Friday, August 6, 2010


SkimmerEight-spotted Skimmer, Fernhill Wetlands, Forest Grove, Oregon on 5 August 2010 by Greg Gillson.


Yesterday the birding was rather slow, but I noticed several dragonflies. I should have a macro lens for close-ups, but since I don't, I stood with my 100-400 mm telephoto lens back about 7 feet from the insects.

Everything I know about dragonflies I learned 30 minutes ago from local fellow birder and blogger Stefan Schlick in a recent post to his Birdmeister blog.

The odonates of Emma Jones Natural Preserve in Hillsboro, OR (08/04/10, part1)

The odonates of Emma Jones Natural Preserve in Hillsboro, OR (08/04/10, part2)

I knew, or thought I knew, that the fat-bodied ones were dragonflies, and the thin-bodied ones were damselflies. Beyond that I knew nothing about these "bugs," except that some birders also liked identifying these and butterflies, as well as birds.

Photographing them yesterday I didn't know if the different-colored flies were males and females (seems they probably were) or whether I needed more than the abdomen color and wing pattern (probably do).

So, even though Stefan calls himself "quite a rookie" I used his photos and ID's of local dragonflies as the basis for my identifications.

So, here goes. The beautiful creature pictured above is likely Eight-spotted Skimmer.

Next are the two damselflies, probably a blue male and green female (or do I have this backwards?). Stefan's photo of a mating pair has me confused about dragonfly anatomy... (hey, no rude comments there!). Tule Bluet? Is that some kind of inside bug joke?

OK, on to the big blue and green dragonflies. Again, the blue is male and female green? These, I guess, are Western Pondhawks?

I found a nice website of dragonfly photos at Greg Lasely's Dragonflies and Damselflies.


  1. Oh, how neat! My children and I love damselflies and dragonflies! There was a dragonfly flying around our yard yesterday that we watched for quite awhile. I like your pictures! How great that you saw so many. :-)

  2. Nice job! The blue damsel is a male Tule Bluet based on the amount of black on the abdomen. The "green" one looks like a teneral (recently emerged) male Tule Bluet although the angle is tough. You are right on the Western Pondhawks, but males do start out green like the females and turn blue with maturity.

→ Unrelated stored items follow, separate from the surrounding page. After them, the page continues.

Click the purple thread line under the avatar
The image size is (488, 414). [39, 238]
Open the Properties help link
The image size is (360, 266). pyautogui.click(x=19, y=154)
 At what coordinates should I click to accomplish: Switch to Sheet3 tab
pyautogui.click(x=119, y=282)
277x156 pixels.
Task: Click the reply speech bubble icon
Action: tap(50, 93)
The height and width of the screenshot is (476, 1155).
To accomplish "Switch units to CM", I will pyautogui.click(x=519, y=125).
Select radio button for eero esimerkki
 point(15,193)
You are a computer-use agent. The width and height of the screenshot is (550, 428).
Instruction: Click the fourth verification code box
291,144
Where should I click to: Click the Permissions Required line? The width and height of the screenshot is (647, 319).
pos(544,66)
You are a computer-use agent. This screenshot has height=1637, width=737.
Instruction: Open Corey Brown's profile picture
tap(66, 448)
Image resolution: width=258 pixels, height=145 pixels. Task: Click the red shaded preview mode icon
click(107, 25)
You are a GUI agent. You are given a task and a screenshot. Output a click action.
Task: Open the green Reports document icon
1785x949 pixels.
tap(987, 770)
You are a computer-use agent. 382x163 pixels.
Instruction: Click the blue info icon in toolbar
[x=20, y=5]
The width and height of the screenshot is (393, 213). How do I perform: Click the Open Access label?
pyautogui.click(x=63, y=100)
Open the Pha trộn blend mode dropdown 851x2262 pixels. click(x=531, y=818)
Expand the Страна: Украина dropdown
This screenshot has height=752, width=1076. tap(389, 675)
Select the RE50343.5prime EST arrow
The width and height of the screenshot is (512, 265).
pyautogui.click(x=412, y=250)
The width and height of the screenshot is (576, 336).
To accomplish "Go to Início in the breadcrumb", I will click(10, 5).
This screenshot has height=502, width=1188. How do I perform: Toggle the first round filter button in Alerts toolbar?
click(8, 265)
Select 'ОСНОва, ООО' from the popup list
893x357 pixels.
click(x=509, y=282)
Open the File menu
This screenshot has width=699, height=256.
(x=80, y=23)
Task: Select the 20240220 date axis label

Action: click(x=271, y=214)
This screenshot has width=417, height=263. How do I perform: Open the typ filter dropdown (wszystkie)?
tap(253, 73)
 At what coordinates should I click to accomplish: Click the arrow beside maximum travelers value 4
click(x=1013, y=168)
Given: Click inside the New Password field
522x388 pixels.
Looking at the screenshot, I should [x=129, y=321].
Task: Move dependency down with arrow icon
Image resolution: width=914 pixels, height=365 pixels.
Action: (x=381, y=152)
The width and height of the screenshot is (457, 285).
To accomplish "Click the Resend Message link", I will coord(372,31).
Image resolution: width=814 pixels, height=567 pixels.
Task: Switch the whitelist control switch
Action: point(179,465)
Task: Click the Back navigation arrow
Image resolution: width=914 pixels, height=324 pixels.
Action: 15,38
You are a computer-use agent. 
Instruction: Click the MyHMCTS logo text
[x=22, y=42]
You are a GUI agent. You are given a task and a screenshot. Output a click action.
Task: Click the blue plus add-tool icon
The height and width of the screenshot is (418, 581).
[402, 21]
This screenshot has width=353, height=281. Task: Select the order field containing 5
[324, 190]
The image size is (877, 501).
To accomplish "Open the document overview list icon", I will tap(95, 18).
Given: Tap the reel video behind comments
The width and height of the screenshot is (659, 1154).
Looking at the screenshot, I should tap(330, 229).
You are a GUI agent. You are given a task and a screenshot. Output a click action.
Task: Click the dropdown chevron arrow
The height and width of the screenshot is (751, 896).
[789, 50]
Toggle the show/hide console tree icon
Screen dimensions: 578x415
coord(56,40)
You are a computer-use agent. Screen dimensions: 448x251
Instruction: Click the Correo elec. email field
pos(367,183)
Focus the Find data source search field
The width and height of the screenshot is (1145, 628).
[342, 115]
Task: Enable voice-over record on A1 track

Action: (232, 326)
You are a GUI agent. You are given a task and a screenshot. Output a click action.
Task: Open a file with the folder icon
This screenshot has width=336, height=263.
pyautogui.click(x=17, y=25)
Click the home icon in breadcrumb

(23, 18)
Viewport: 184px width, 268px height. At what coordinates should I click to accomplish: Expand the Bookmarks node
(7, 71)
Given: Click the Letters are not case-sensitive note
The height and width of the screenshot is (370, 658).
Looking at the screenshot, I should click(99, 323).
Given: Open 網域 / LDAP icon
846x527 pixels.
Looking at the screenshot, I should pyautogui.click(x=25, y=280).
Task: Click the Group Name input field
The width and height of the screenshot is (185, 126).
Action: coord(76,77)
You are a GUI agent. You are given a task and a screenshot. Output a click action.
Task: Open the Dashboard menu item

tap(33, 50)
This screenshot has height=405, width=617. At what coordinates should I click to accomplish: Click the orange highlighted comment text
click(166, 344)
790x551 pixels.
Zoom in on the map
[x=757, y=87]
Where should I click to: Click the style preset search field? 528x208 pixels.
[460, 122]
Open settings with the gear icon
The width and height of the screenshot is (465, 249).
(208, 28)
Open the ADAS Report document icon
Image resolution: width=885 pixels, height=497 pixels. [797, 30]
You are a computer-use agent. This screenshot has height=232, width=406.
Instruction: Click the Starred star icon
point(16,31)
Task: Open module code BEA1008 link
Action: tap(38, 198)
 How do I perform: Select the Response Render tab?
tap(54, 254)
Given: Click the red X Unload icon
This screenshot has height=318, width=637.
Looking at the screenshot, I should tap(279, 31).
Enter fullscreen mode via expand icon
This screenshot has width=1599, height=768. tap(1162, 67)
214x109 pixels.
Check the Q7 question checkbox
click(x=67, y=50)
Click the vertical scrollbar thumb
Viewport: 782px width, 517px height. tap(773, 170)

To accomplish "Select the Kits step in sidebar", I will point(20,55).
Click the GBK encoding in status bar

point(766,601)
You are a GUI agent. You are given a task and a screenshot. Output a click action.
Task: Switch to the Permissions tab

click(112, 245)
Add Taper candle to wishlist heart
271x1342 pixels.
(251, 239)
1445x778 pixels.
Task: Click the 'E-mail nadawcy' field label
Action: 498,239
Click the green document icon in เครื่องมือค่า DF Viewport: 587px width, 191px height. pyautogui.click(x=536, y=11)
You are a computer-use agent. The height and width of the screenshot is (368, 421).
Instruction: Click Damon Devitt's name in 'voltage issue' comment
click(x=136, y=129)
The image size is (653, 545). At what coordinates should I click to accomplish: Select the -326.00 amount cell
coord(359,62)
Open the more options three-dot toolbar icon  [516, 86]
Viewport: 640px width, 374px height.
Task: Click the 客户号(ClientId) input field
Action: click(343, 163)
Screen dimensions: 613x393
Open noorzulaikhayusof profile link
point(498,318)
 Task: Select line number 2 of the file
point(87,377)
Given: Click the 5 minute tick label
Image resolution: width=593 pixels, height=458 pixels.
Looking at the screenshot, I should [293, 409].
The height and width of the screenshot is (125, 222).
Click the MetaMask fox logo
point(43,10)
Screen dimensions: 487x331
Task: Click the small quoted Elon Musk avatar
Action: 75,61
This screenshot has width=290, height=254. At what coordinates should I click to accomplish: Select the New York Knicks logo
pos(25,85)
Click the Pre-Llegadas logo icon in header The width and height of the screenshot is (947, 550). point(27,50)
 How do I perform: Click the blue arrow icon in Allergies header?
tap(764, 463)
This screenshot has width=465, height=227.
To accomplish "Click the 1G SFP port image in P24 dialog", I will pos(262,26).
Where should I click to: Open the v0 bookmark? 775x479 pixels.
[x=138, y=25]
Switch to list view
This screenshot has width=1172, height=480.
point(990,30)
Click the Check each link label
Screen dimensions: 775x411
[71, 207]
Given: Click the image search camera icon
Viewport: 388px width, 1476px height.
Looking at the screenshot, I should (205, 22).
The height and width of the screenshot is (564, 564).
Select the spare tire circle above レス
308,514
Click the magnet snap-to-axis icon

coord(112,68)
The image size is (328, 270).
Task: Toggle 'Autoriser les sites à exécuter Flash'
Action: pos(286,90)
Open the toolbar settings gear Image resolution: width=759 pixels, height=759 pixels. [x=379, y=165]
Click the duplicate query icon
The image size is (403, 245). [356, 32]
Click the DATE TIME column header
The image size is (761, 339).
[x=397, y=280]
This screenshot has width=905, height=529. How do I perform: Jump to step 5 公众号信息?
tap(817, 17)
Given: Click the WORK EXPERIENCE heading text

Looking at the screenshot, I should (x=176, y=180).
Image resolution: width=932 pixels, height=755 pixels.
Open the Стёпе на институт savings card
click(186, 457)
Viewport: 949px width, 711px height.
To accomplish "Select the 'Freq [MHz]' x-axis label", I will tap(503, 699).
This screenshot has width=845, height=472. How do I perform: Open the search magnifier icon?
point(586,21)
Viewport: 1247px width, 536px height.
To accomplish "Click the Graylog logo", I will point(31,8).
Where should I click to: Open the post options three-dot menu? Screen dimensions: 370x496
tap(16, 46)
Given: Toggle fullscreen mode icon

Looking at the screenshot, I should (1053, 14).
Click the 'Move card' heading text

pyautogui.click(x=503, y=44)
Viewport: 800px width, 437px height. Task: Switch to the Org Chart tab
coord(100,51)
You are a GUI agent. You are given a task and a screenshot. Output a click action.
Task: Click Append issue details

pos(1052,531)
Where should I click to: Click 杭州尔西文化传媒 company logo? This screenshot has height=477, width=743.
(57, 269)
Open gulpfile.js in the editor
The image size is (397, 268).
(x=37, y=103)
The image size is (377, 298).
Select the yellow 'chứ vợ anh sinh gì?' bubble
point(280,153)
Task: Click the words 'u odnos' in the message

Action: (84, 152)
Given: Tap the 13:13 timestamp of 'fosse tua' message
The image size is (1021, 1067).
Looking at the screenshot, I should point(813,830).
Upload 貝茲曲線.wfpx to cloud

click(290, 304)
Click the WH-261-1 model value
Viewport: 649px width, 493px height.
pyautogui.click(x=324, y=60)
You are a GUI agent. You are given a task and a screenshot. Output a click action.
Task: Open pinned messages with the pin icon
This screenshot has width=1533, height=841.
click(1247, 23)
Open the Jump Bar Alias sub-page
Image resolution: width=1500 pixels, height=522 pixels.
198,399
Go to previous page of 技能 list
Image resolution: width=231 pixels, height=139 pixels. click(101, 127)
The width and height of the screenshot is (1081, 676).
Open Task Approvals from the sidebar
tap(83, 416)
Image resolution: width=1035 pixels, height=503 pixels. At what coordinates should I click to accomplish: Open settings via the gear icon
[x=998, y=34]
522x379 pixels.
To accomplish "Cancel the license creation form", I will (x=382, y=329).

  3. Lovely Dragonfly images! I do not know if it is the same where you live, yet this season our home area seems to be flooded with a hearty abundance of Dragonflies~

  4. These are very hard to ID- even with a guide. Seems some are more common around here than others which helps. I have 'Dragonflies & Damselflies of the Willamette Valley, Oregon' by Cary Kerst and Steve Gordon. I find it very helpful for local ID. There is also a gigantic book of western dragonflies that is just ridiculosus! ;) I use the same photo technique as you...70-300mm and stand back 6 feet or so--which works pretty well.

  5. The best online sources for dragonflies are:
    Slater Museum
    Odonata Central
    Unfortunately, the site at Oregon State University which included lots of useful range maps is either down or extinct...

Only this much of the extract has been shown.